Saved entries
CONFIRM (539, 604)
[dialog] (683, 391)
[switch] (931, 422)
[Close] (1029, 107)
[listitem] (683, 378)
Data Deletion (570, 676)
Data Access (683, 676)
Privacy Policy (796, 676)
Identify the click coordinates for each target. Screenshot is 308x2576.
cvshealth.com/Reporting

--

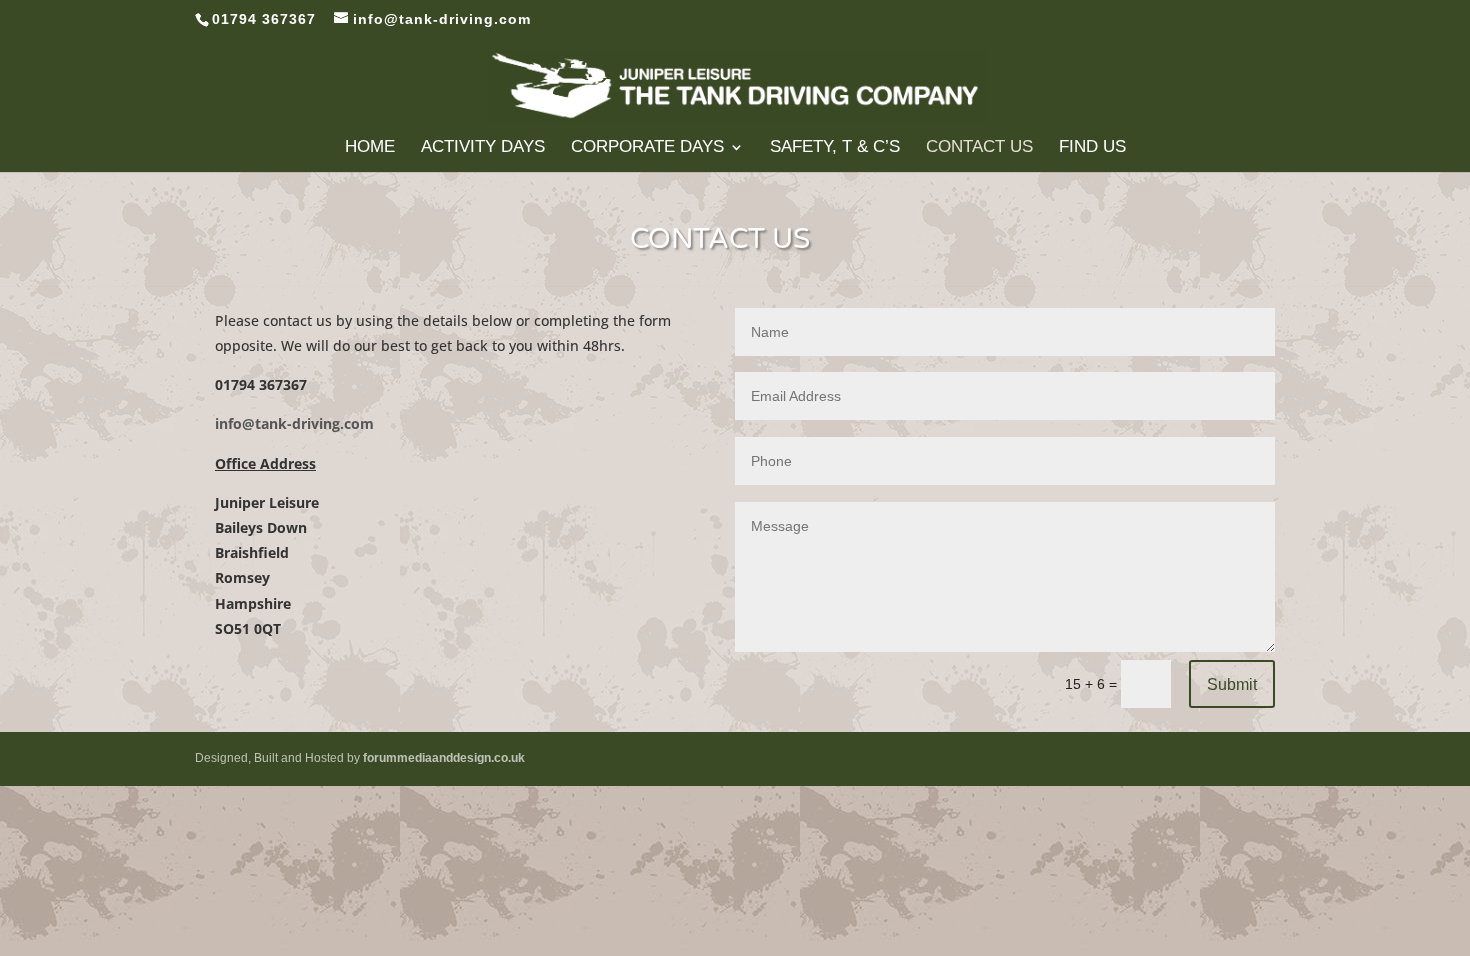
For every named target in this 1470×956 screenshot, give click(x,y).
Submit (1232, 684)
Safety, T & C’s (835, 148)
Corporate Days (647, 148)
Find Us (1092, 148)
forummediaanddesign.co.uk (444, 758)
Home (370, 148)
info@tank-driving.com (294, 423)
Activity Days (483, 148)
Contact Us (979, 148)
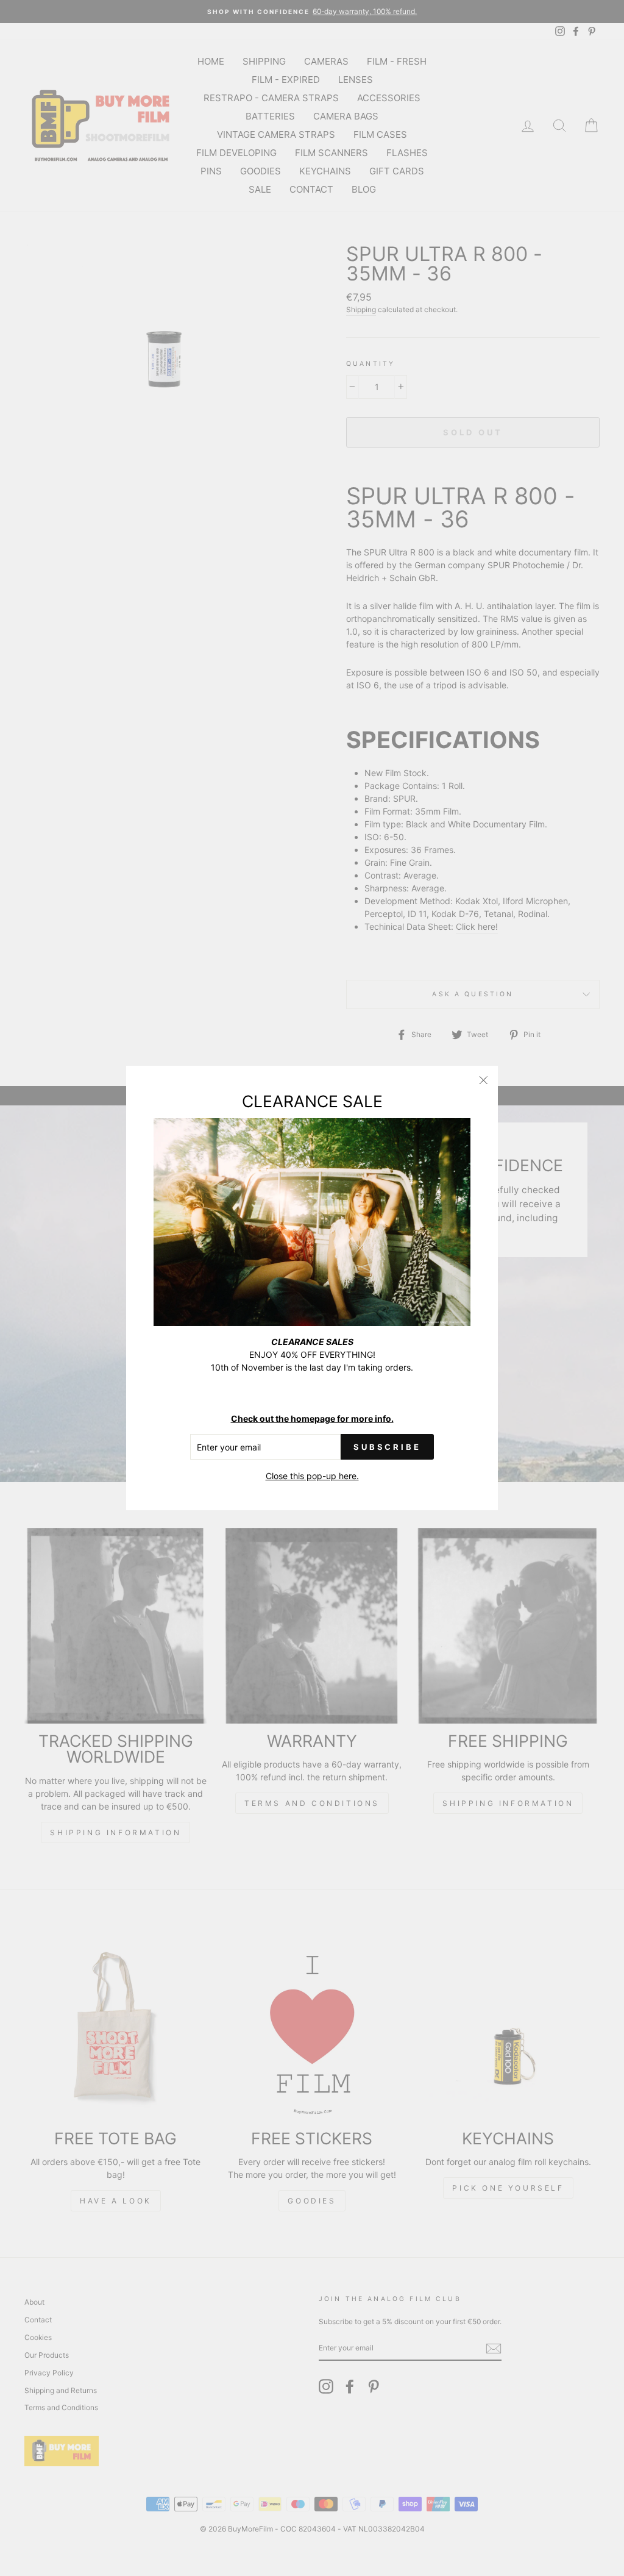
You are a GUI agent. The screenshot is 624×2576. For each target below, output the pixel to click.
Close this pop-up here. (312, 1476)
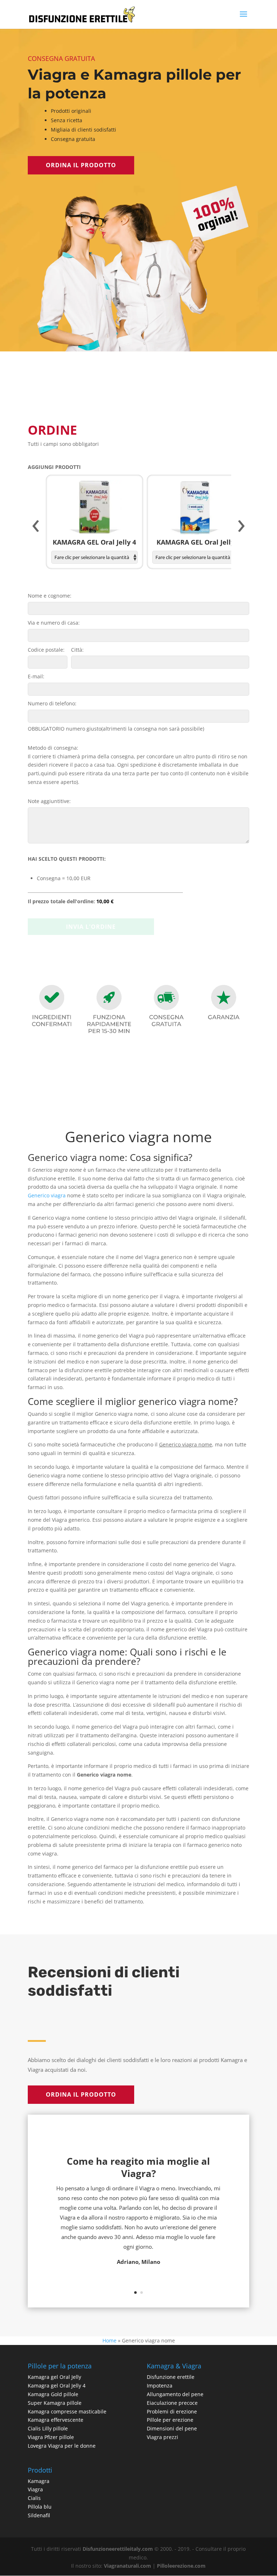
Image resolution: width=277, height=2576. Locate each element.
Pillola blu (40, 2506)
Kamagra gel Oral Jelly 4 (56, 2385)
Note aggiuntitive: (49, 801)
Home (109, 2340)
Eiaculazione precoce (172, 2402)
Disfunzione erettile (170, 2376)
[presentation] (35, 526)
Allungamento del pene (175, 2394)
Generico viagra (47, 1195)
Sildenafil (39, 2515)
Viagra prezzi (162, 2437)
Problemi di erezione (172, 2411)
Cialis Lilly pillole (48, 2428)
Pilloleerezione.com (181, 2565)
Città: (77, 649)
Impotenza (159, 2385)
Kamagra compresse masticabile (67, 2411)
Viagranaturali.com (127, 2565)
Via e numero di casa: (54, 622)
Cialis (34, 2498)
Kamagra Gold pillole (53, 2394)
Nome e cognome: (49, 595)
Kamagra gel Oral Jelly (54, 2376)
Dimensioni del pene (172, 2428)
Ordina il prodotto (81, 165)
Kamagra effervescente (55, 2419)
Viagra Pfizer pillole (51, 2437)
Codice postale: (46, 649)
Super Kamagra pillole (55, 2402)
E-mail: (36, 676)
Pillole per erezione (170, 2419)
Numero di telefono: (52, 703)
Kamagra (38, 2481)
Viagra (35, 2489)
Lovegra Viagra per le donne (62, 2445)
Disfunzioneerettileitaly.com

---

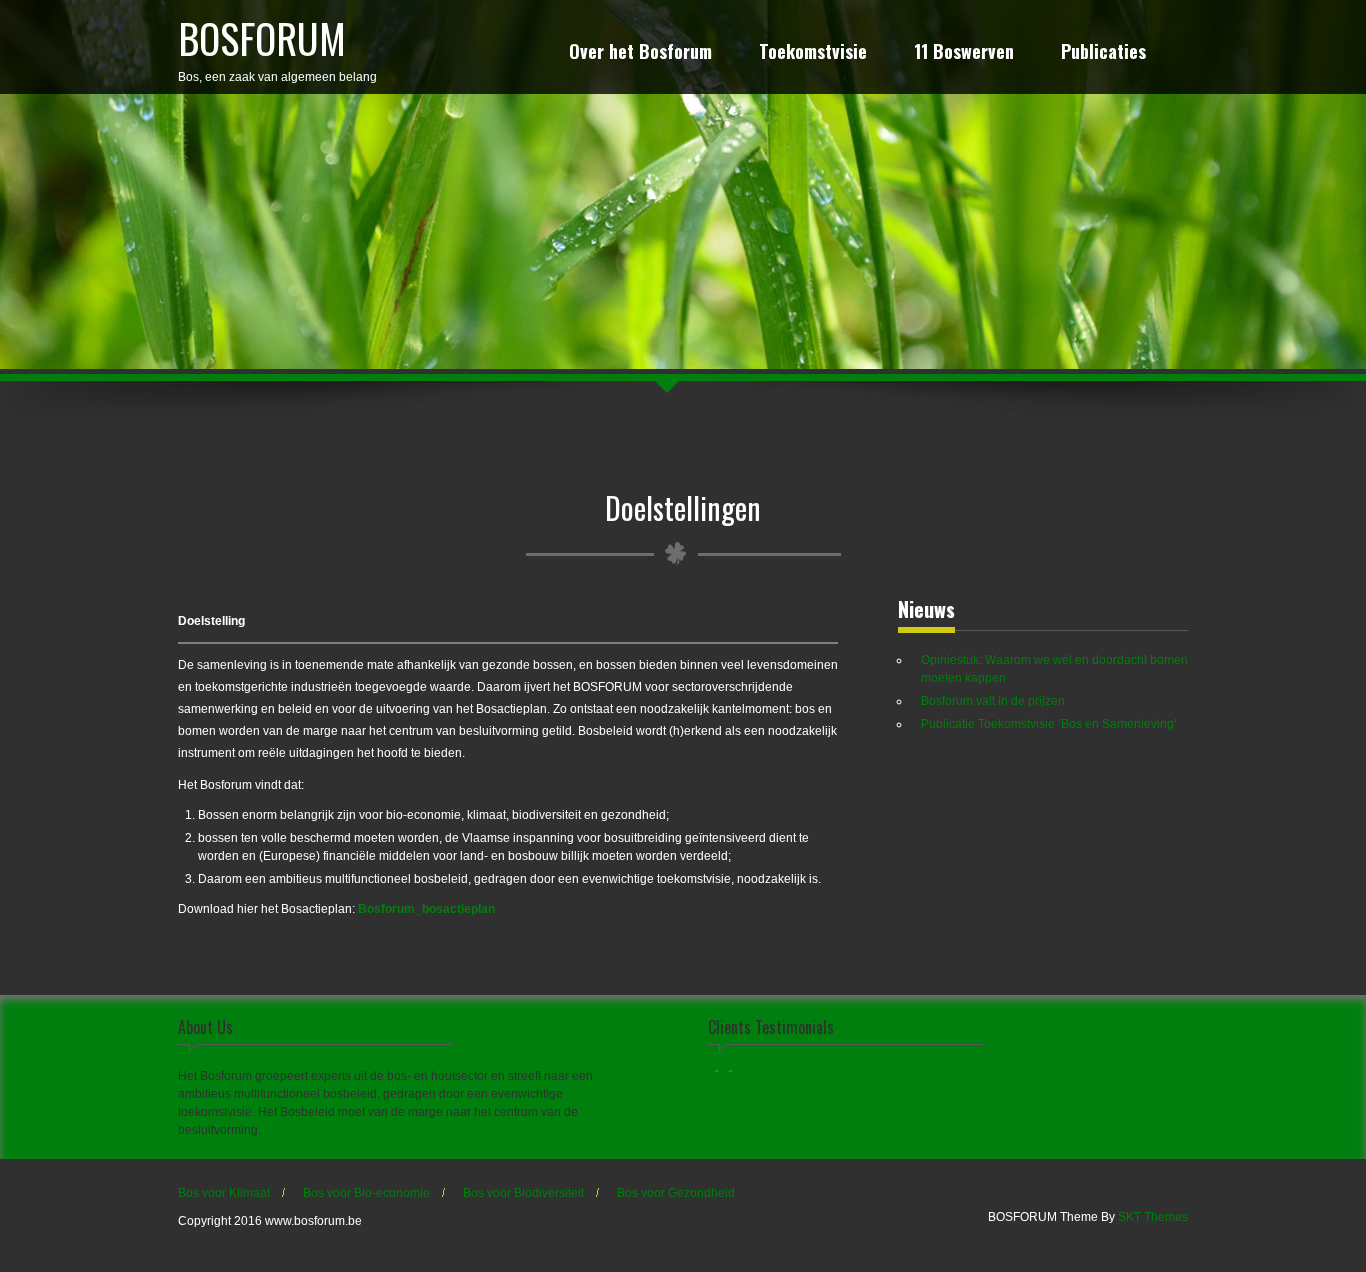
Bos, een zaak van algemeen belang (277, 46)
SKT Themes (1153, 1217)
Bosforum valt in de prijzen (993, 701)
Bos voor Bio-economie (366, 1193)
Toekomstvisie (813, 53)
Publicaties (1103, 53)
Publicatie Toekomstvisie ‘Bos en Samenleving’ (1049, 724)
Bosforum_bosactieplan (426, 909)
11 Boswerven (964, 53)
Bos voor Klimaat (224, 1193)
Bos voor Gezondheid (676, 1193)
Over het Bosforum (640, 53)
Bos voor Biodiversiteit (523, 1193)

#### Work item:
Extract from the records above the lines from the one containing "CONFIRM (539, 604)" to the one containing "cvshealth.com/Reporting", both lines included, exactly as they appear and with nothing else.

#### Result:
CONFIRM (539, 604)
[dialog] (683, 391)
[switch] (931, 422)
[Close] (1029, 107)
[listitem] (683, 378)
Data Deletion (570, 676)
Data Access (683, 676)
Privacy Policy (796, 676)
Identify the click coordinates for each target. Screenshot is 308x2576.
cvshealth.com/Reporting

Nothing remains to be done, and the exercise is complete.